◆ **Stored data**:
***
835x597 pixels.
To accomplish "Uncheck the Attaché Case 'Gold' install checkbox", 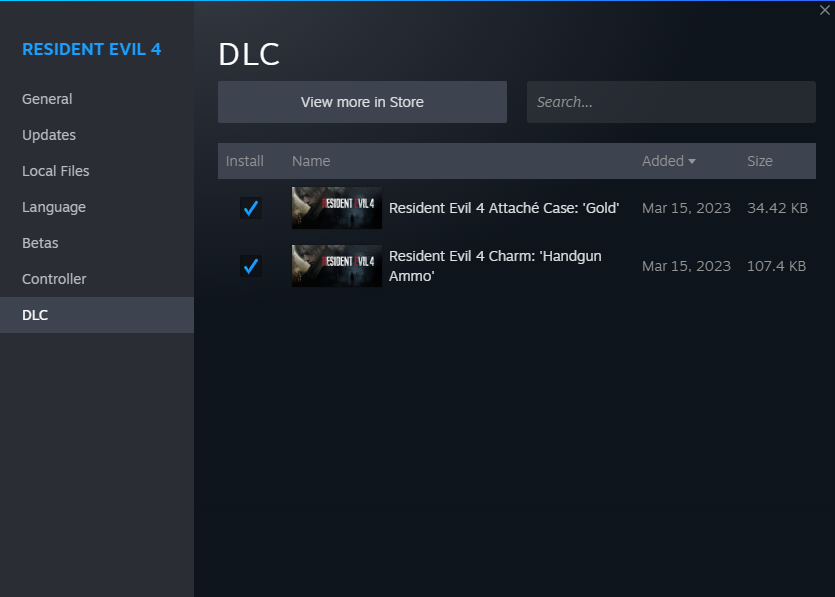I will (x=251, y=208).
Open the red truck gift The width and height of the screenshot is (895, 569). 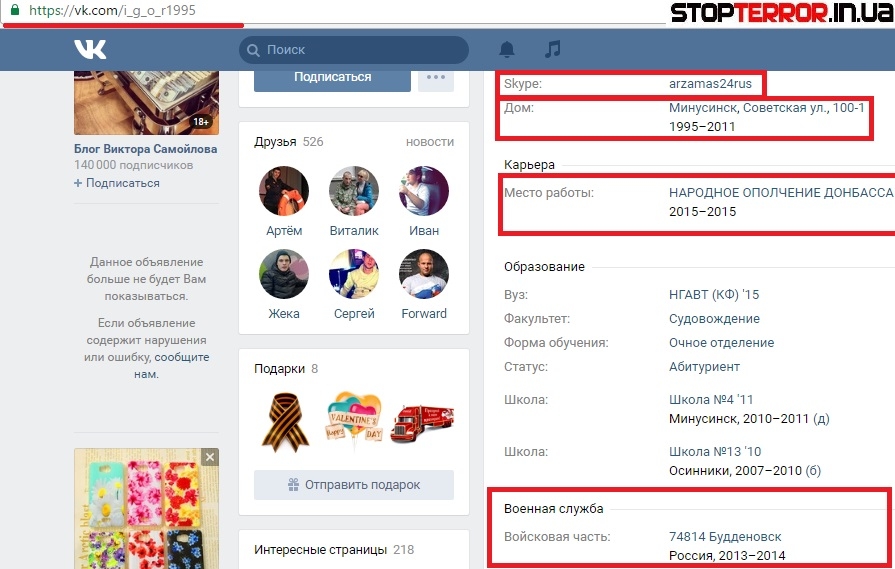point(422,420)
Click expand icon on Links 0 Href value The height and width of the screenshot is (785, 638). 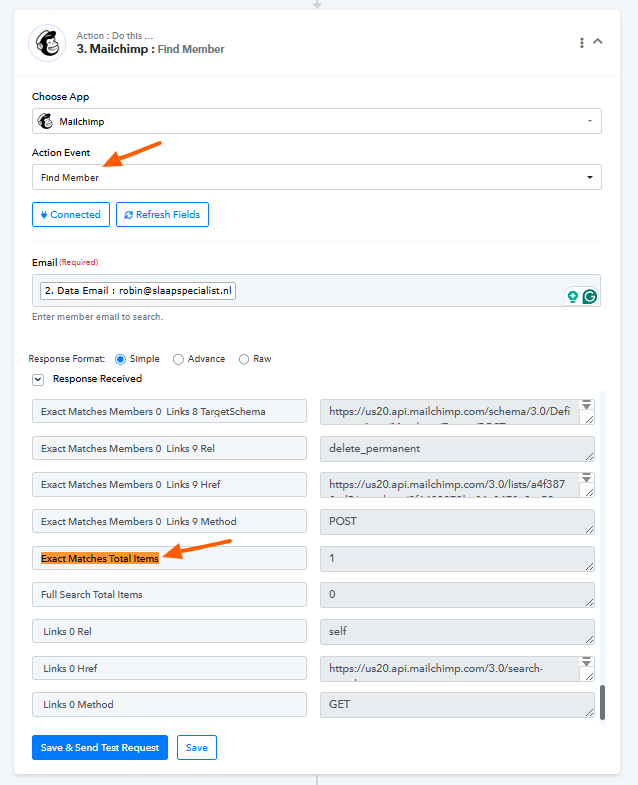[586, 662]
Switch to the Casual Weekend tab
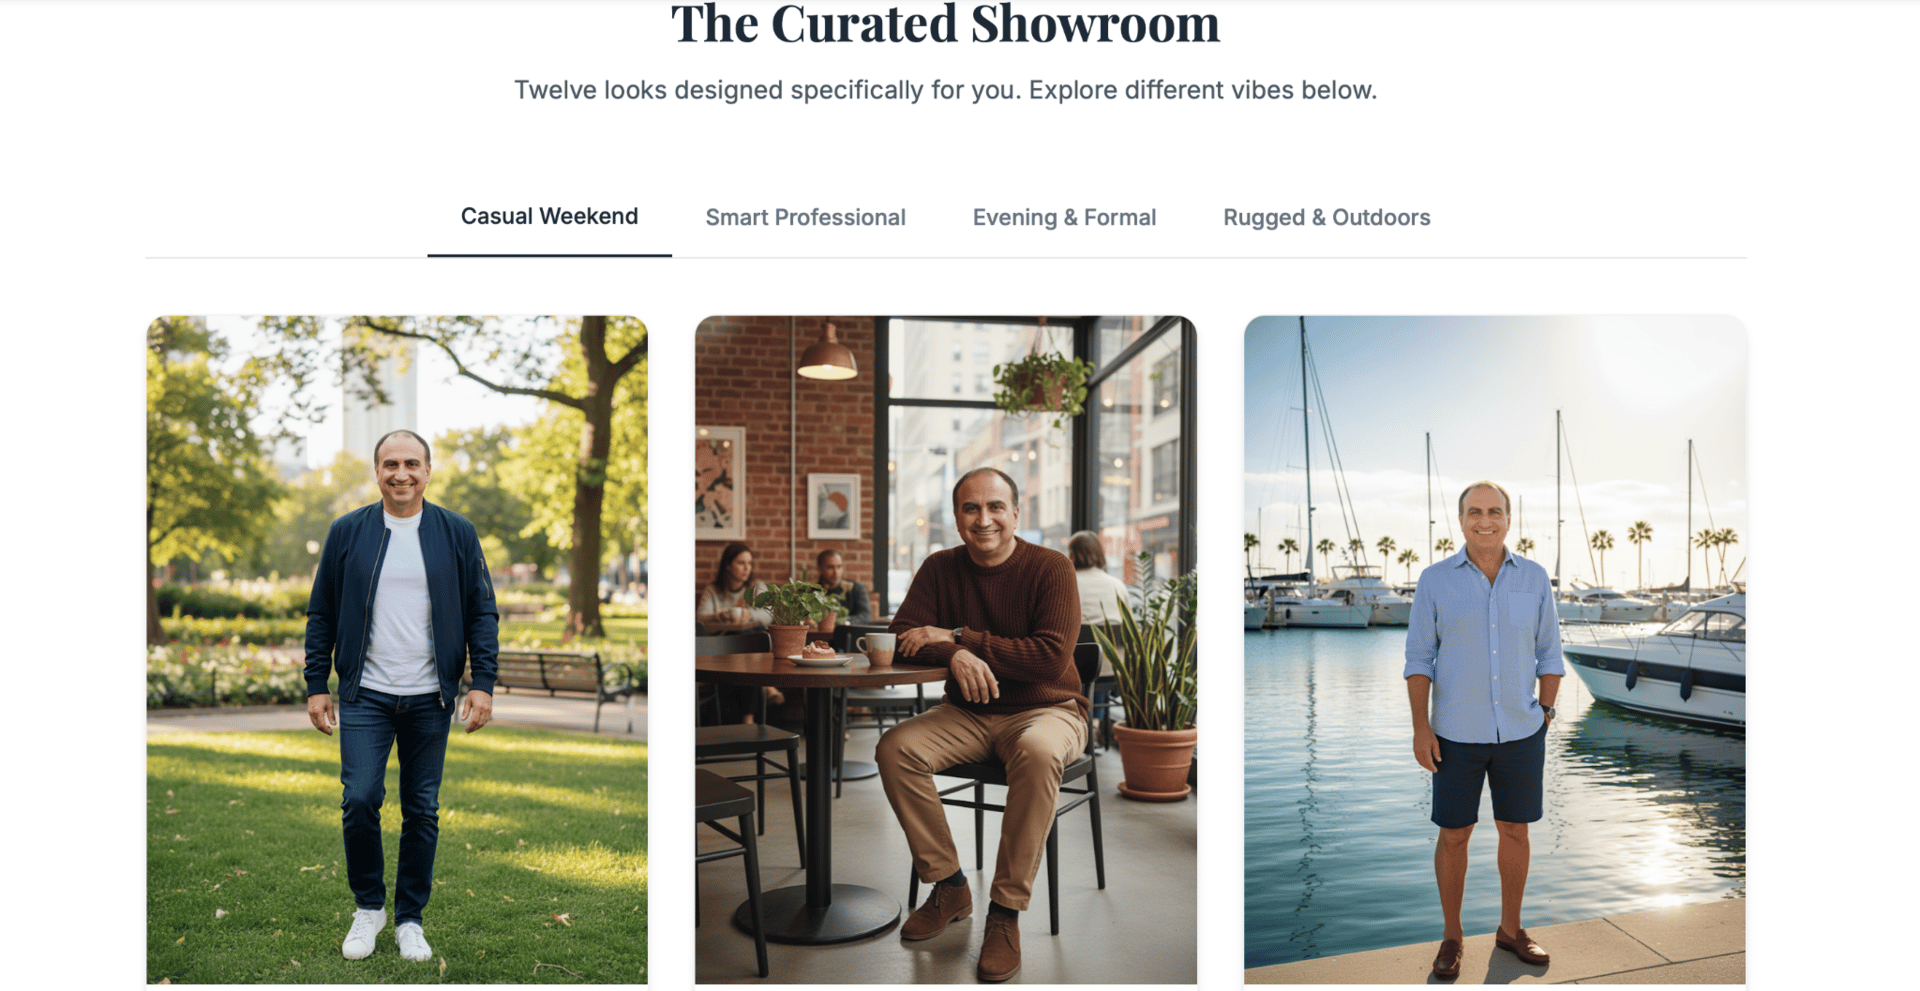Image resolution: width=1920 pixels, height=991 pixels. pyautogui.click(x=549, y=217)
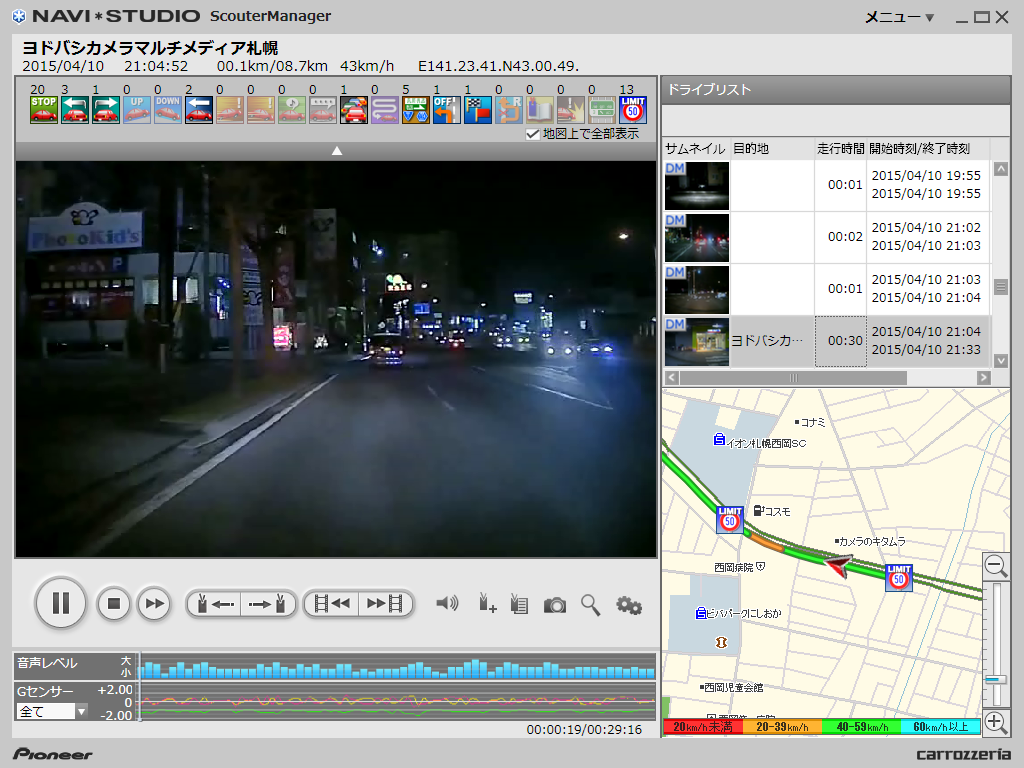Click the checkered flag event icon
Screen dimensions: 1024x768
[478, 109]
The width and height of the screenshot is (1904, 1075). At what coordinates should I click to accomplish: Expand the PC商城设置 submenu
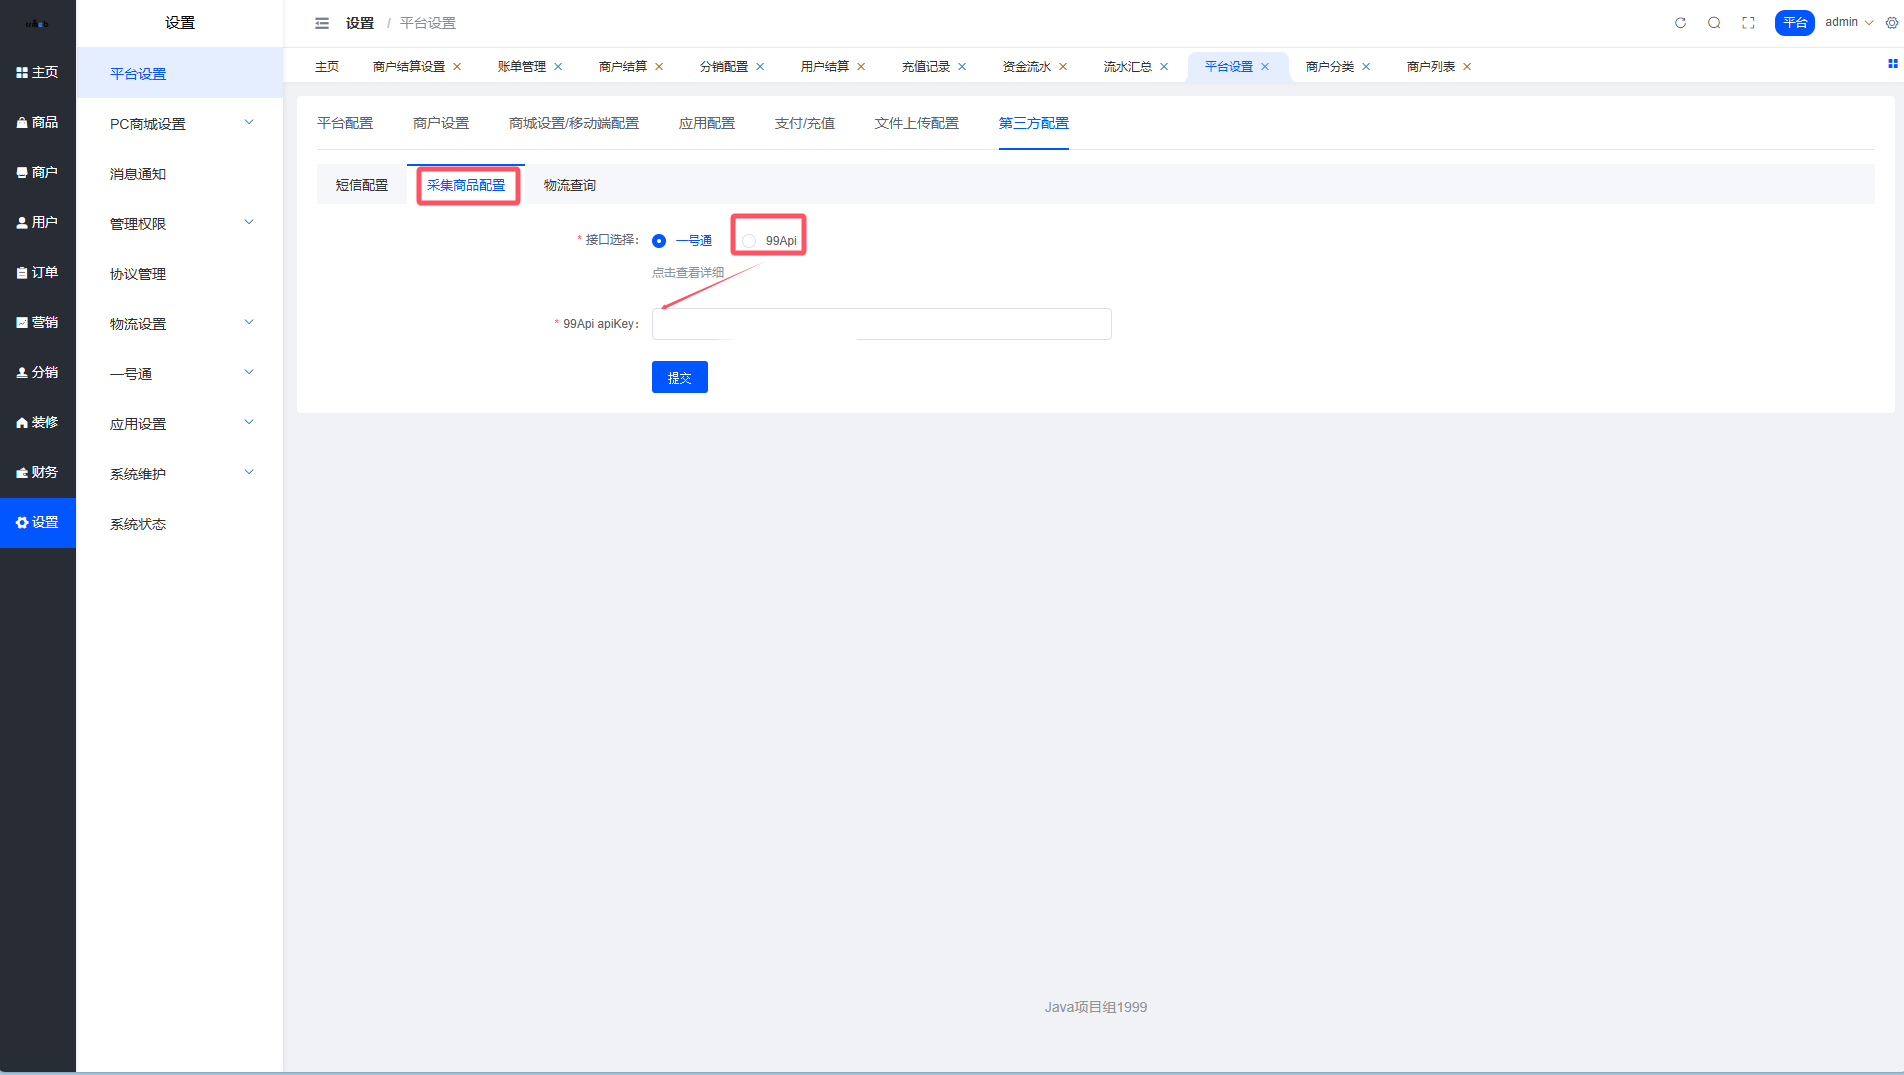pyautogui.click(x=180, y=123)
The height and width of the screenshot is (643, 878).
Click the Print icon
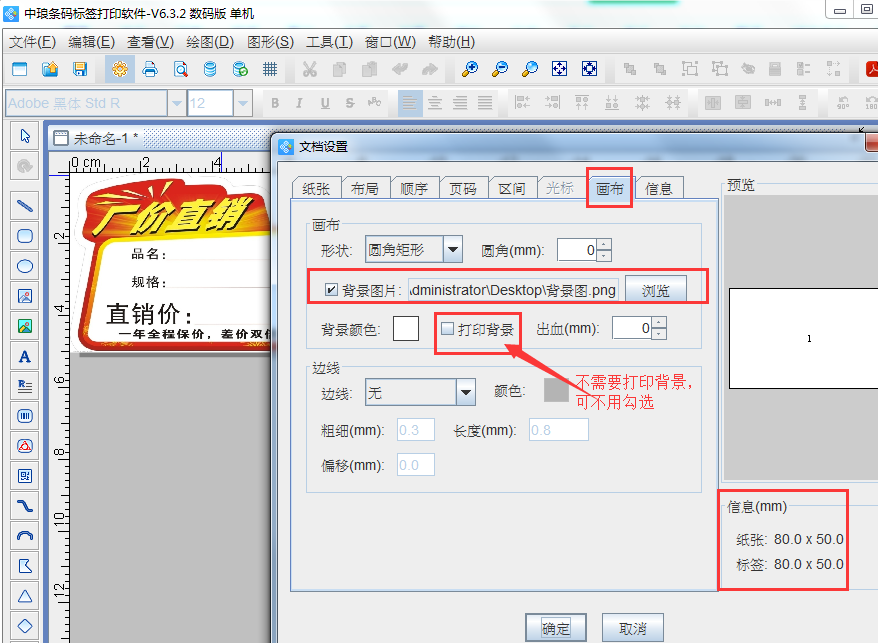(x=151, y=70)
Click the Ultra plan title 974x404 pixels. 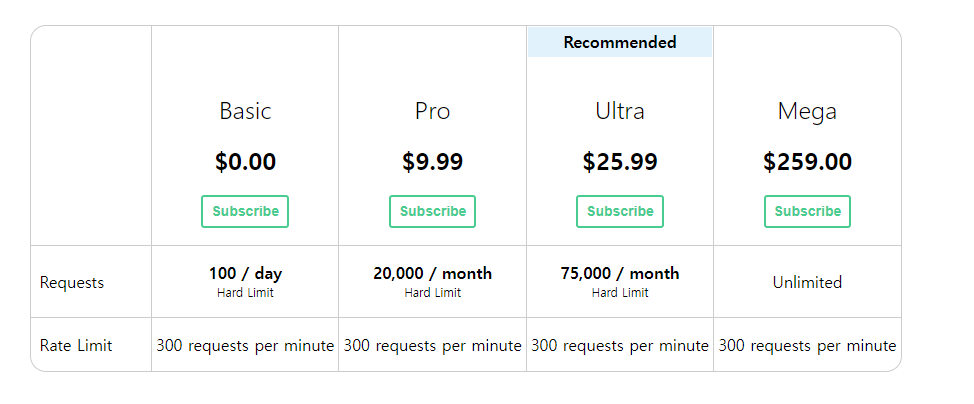(620, 111)
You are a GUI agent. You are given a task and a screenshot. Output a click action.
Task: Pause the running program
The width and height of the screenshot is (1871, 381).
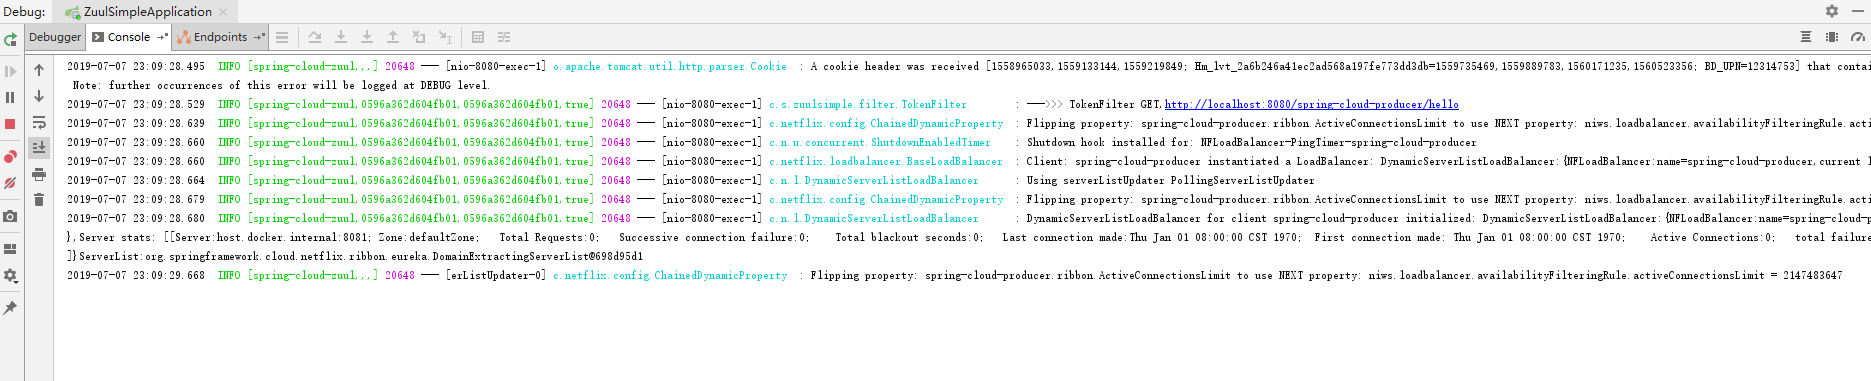(x=10, y=97)
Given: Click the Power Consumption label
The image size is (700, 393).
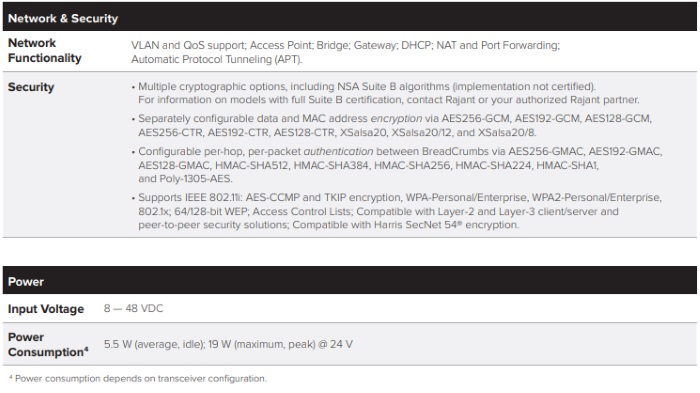Looking at the screenshot, I should [48, 344].
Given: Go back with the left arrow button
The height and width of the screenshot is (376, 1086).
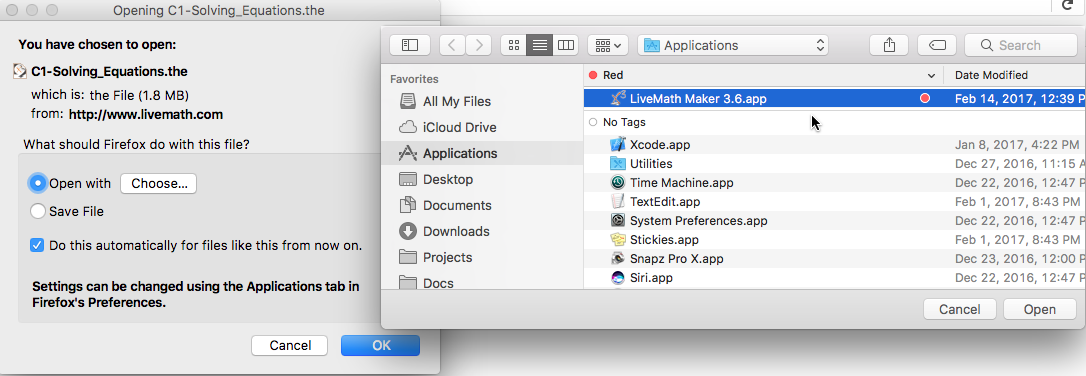Looking at the screenshot, I should point(452,45).
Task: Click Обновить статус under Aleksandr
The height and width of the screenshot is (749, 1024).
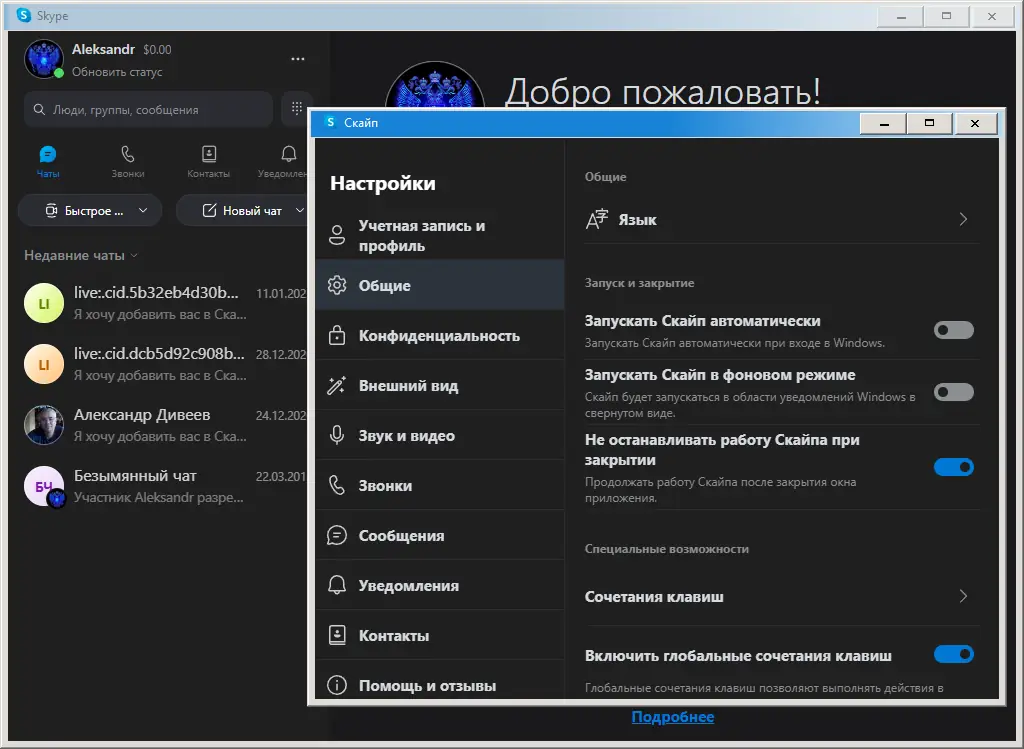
***
◆ **WHAT TO PRODUCE**: Say again, word for word, every line from the one with "The image size is (700, 393)." through the last line of the data above, minus the pictures.

◆ **ANSWER TO THE EXERCISE**:
The image size is (700, 393).
Looking at the screenshot, I should [48, 344].
Given: Go back with the left arrow button
The height and width of the screenshot is (376, 1086).
Looking at the screenshot, I should point(452,45).
Task: Click Обновить статус under Aleksandr
The height and width of the screenshot is (749, 1024).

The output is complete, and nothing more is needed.